Results A total of 6738 patients treated with warfarin (3160 men [46.9%]; mean [SD] age, 62.8 [16.2] years) were followed up for a median of 6.7 months (IQR, 3.2-19.3 months). Aspirin use decreased slightly from a baseline mean use of 29.4% (95% CI, 28.9%-29.9%) to 27.1% (95% CI, 26.1%-28.0%) during the 24 months before the intervention (P < .001 for slope before and after 24 months before the intervention) with an accelerated decrease after the intervention (mean aspirin use, 15.7%; 95% CI, 14.8%-16.8%; P = .001 for slope before and after intervention). In the primary analysis, the intervention was associated with a significant decrease in major bleeding events per month (preintervention, 0.31%; 95% CI, 0.27%-0.34%; postintervention, 0.21%; 95% CI, 0.14%-0.28%; P = .03 for difference in slope before and after intervention). No change was observed in mean percentage of patients having a thrombotic event from before to after the intervention (0.21% vs 0.24%; P = .34 for difference in slope). In the secondary analysis, reducing aspirin use (starting 24 months before the intervention) was associated with decreases in mean percentage of patients having any bleeding event (2.3% vs 1.5%; P = .02 for change in slope before and after 24 months before the intervention), mean percentage of patients having a major bleeding event (0.31% vs 0.25%; P = .001 for change in slope before and after 24 months before the intervention), and mean percentage of patients with an emergency department visit for bleeding (0.99% vs 0.67%; P = .04 for change in slope before and after 24 months before the intervention), with no change in mean percentage of patients with a thrombotic event (0.20% vs 0.23%; P = .36 for change in slope before and after 24 months before the intervention).

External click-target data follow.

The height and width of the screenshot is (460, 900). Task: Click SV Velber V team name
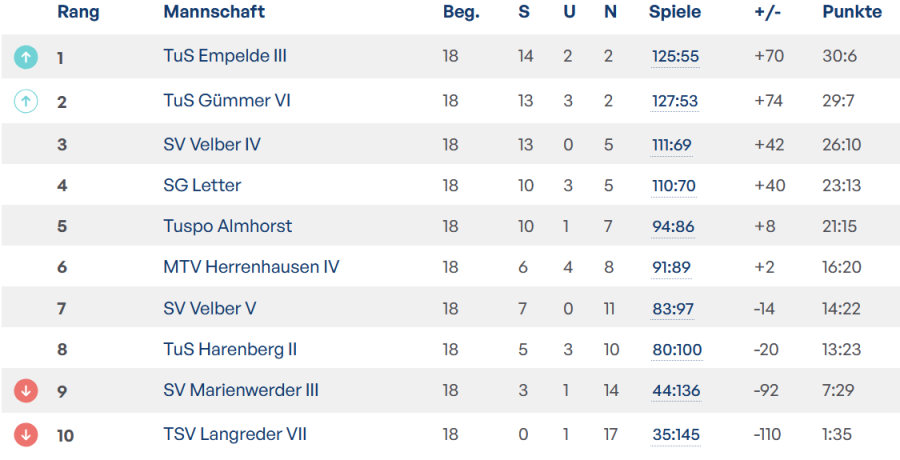210,308
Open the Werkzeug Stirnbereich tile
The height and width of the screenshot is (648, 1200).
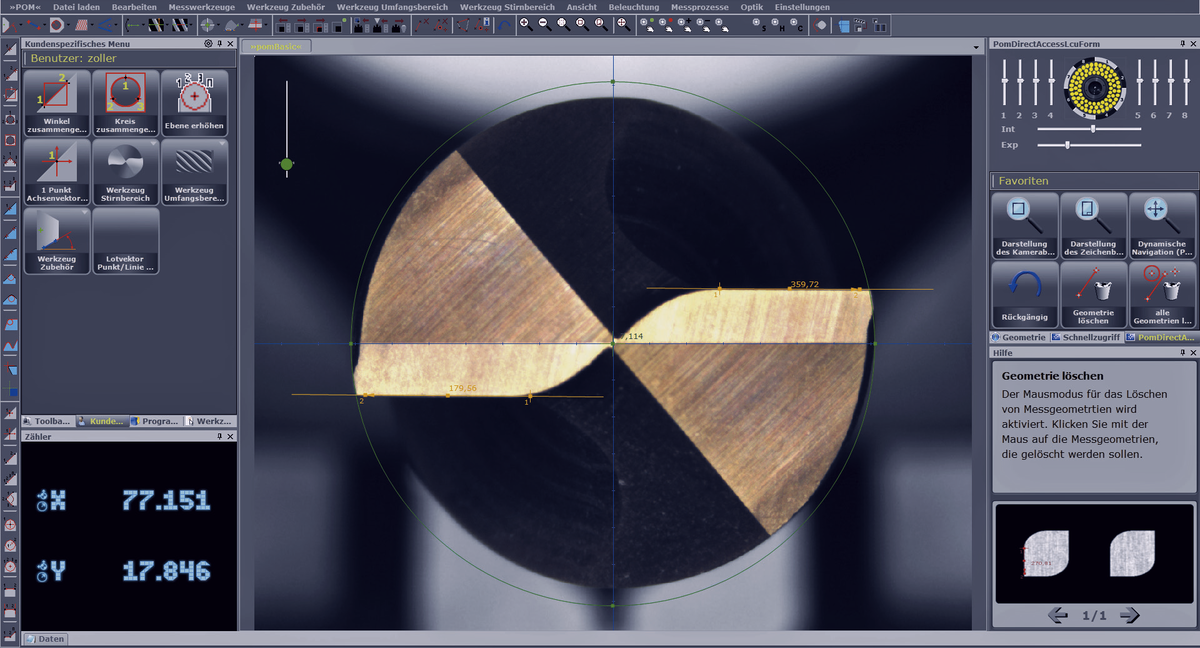(x=125, y=172)
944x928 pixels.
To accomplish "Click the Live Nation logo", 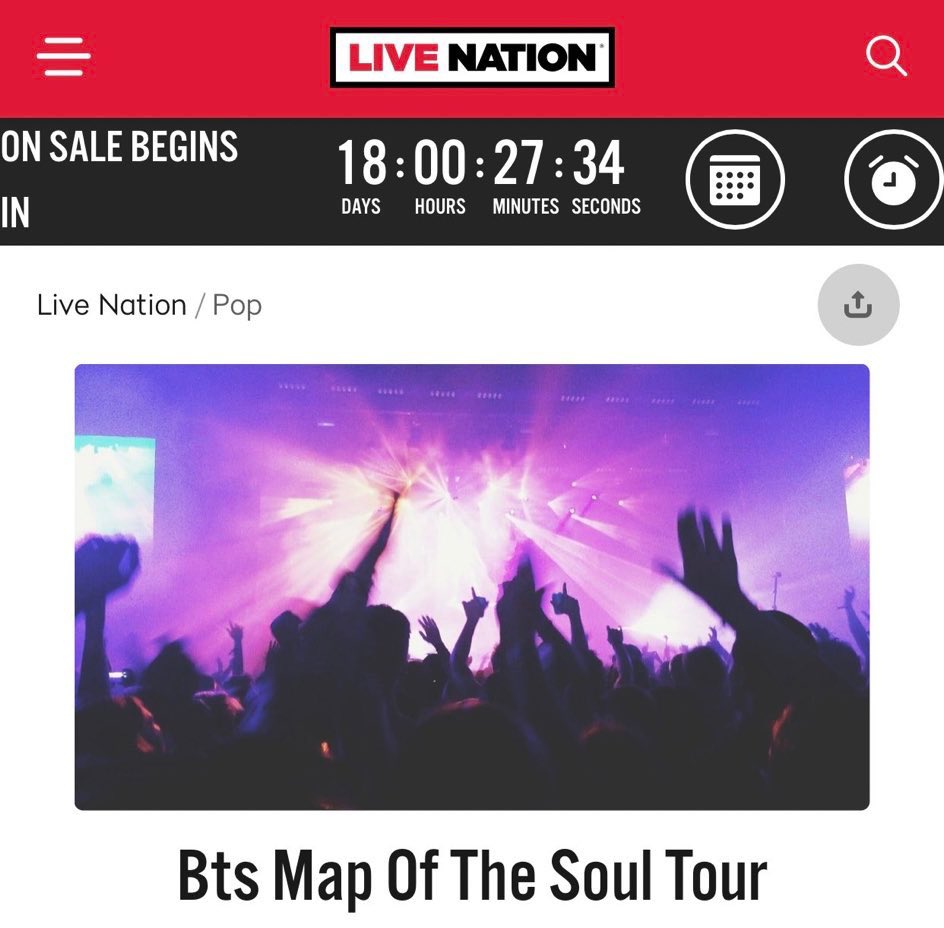I will (x=472, y=57).
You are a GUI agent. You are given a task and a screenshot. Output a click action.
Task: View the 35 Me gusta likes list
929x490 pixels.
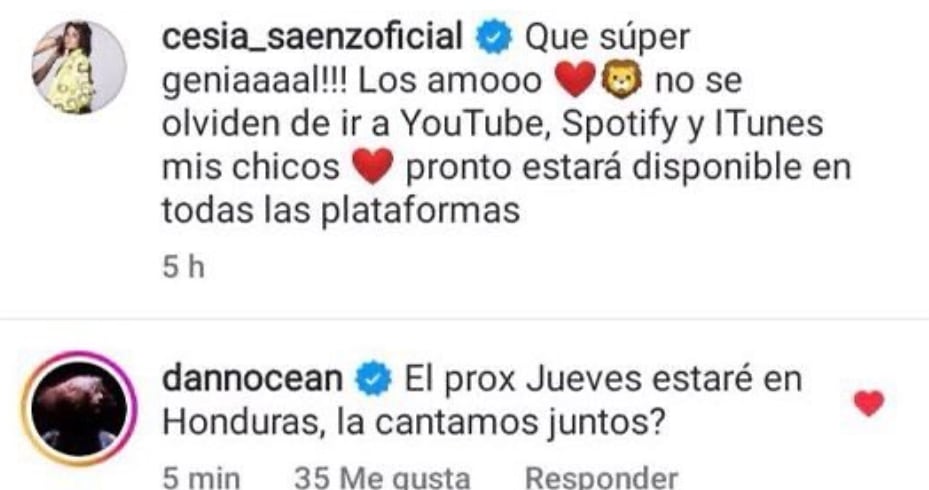382,478
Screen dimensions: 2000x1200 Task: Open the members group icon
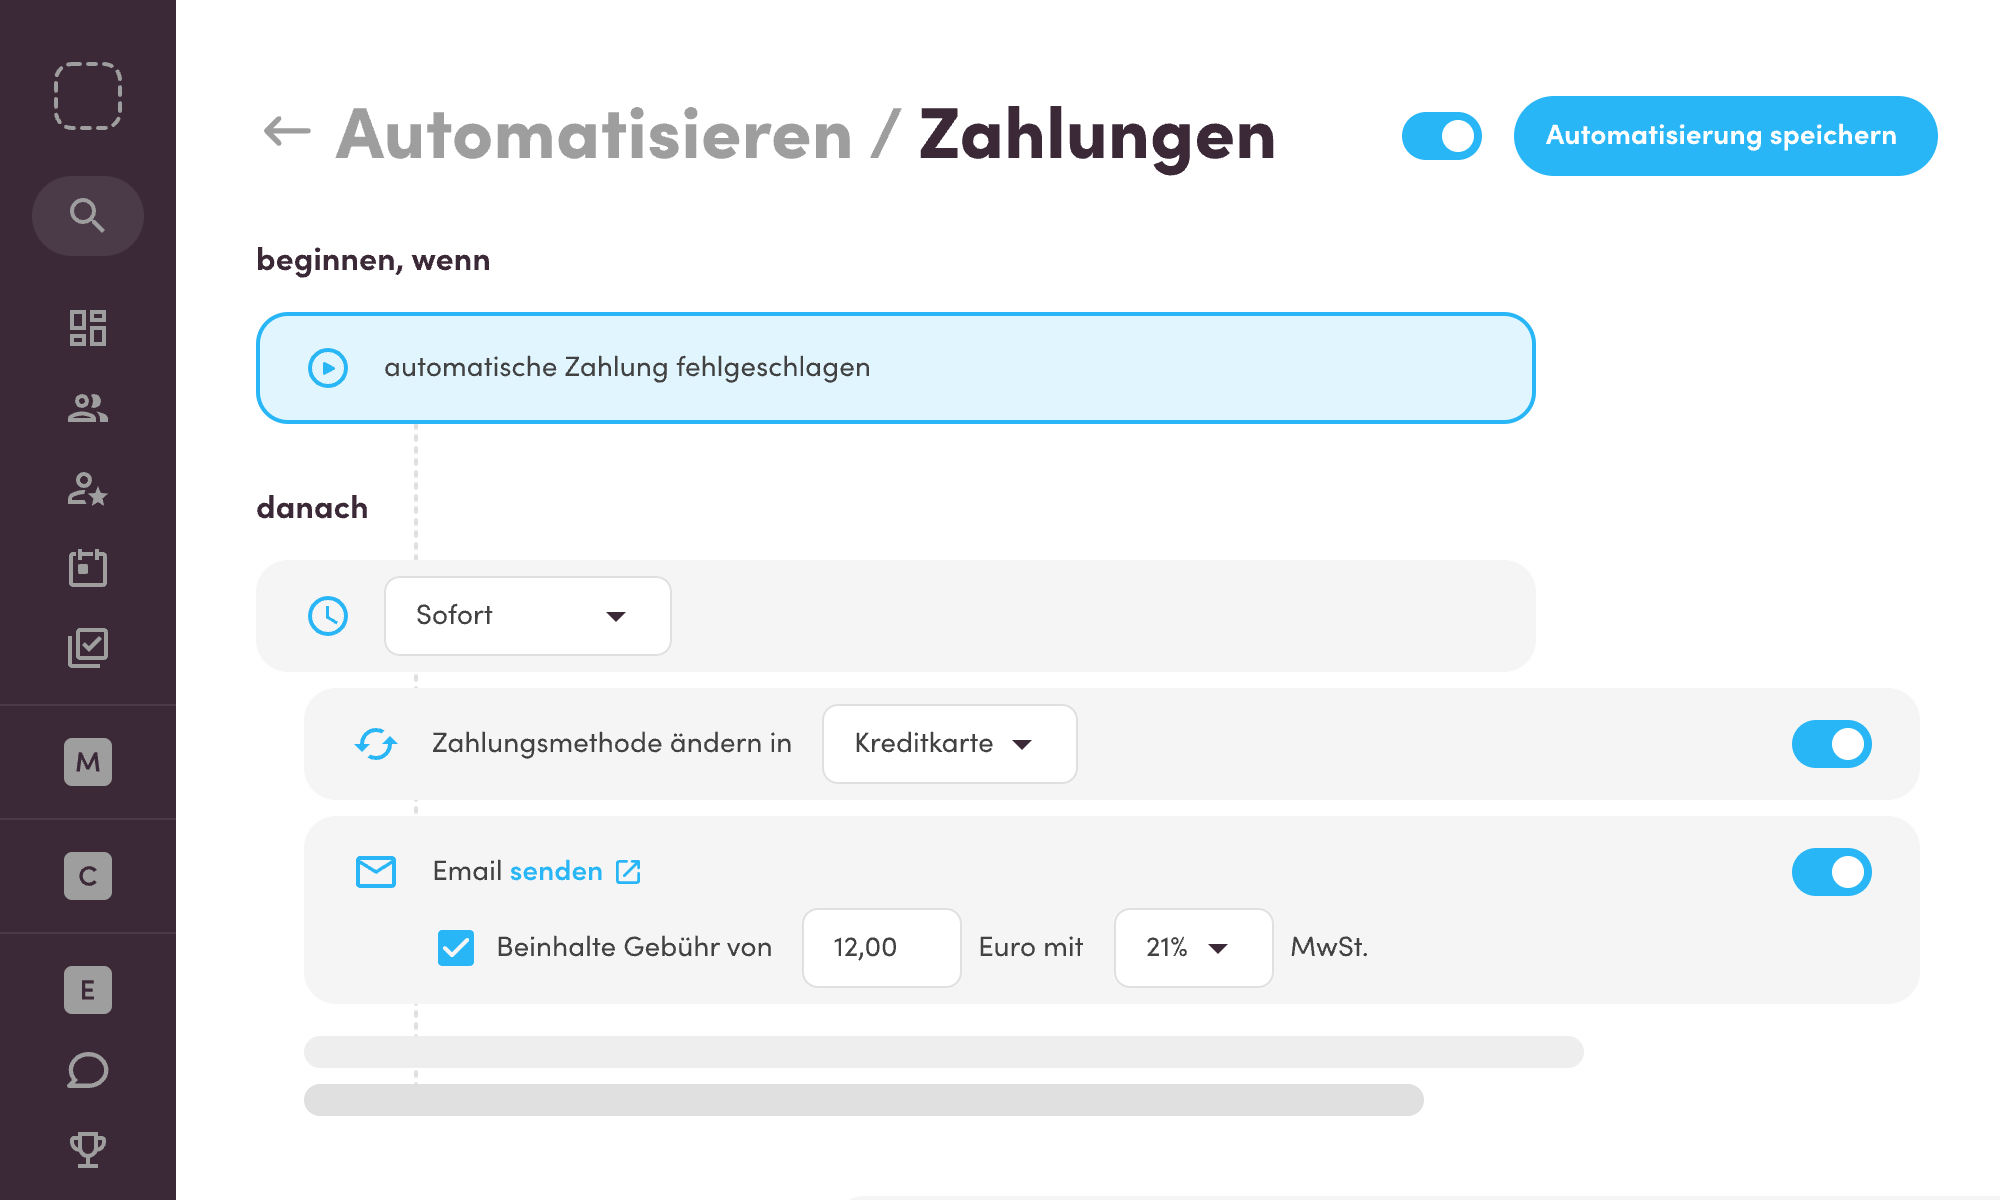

Conclusions and Relevance This quality improvement intervention was associated with an acceleration of a preexisting decrease in aspirin use among patients taking warfarin for atrial fibrillation and/or venous thromboembolism without a clear indication for aspirin therapy. Reductions in aspirin use were associated with reduced bleeding. This study suggests that an anticoagulation clinic–based aspirin deimplementation intervention can improve guideline-concordant aspirin use.